A questão das datas apontadas pelas professoras levanta ainda mais dúvidas, pois, apurou o DN, os docentes que fizeram os pedidos antes do mês de outubro, e cujas secretarias deram andamento aos requerimentos nesse período, puderam reingressar na CGA – já os que só tiveram os requerimentos submetidos posteriormente, encontram-se “suspensos”, não sabendo quando a situação irá resolver-se. O que sabem, sim, é que sem inscrição na CGA ou na SS, em caso de doença, não poderão pedir qualquer apoio.
Filinto Lima, Presidente da Associação Nacional de Diretores de Agrupamentos e Escolas Públicas (ANDAEP), considera o problema “inadmissível” e pede uma resolução rápida. “Urge solucionar um problema que não foi criado nem pelos professores, nem pelas escolas e que está a prejudicar os docentes, trazendo um grande prejuízo às suas vidas. Não protege os professores na doença e isso é inadmissível. Eu diria mesmo que a solução é para ontem. As entidades competentes têm de resolver já esta situação”, afirma.

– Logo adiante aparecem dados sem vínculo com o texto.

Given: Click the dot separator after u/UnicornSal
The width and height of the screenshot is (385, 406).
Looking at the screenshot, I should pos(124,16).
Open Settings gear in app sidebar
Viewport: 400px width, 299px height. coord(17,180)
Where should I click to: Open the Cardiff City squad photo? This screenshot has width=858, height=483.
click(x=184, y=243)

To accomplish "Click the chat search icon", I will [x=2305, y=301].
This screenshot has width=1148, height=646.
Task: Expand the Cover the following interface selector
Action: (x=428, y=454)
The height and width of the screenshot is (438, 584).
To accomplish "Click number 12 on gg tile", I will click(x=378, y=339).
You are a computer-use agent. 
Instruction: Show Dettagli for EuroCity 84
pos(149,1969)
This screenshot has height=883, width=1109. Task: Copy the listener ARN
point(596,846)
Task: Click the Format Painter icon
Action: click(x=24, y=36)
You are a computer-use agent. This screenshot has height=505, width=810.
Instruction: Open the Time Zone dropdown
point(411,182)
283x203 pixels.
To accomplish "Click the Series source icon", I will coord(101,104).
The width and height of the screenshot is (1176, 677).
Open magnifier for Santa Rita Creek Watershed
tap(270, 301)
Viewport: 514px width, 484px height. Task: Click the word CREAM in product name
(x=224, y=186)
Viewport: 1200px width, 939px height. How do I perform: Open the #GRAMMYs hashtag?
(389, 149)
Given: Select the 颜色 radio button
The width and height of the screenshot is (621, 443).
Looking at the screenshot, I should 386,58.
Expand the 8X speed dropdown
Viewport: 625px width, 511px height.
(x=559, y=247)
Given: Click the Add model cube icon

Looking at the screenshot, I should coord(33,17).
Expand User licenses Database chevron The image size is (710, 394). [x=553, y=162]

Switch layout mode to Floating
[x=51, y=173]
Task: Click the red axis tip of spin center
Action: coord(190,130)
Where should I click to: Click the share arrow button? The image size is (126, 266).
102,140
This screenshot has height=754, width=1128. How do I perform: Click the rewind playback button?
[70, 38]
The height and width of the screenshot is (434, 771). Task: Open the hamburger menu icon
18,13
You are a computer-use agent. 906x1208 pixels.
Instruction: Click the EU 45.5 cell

O responsável diz ainda que a situação política atual não deve servir de “desculpa” para não resolver o problema, até porque “o Governo ainda está em funções”. “Não há motivo para isto se arrastar e tem de se resolver rapidamente. Os professores não podem correr o risco de não ter proteção na doença. São muitos nessa situação, mas mesmo que fosse só um era gravíssimo”, considera.
Também Arlindo Ferreira, diretor do Agrupamento de Escolas Cego do Maio, na Póvoa de Varzim, pede resolução rápida para que os professores não fiquem “desprotegidos”. “Devem rapidamente resolver esta situação que até pode configurar em irregularidades, mas sem culpa das escolas. É mais um constrangimento para os professores a somar a muitos outros. Urge sinalizar as situações em que se está a prejudicar professores e dar solução a este problema para que não se agudize mais”, salienta. O responsável diz ainda desconhecer a origem deste “imbróglio”, de legalidade questionável por se tratar de uma decisão da justiça.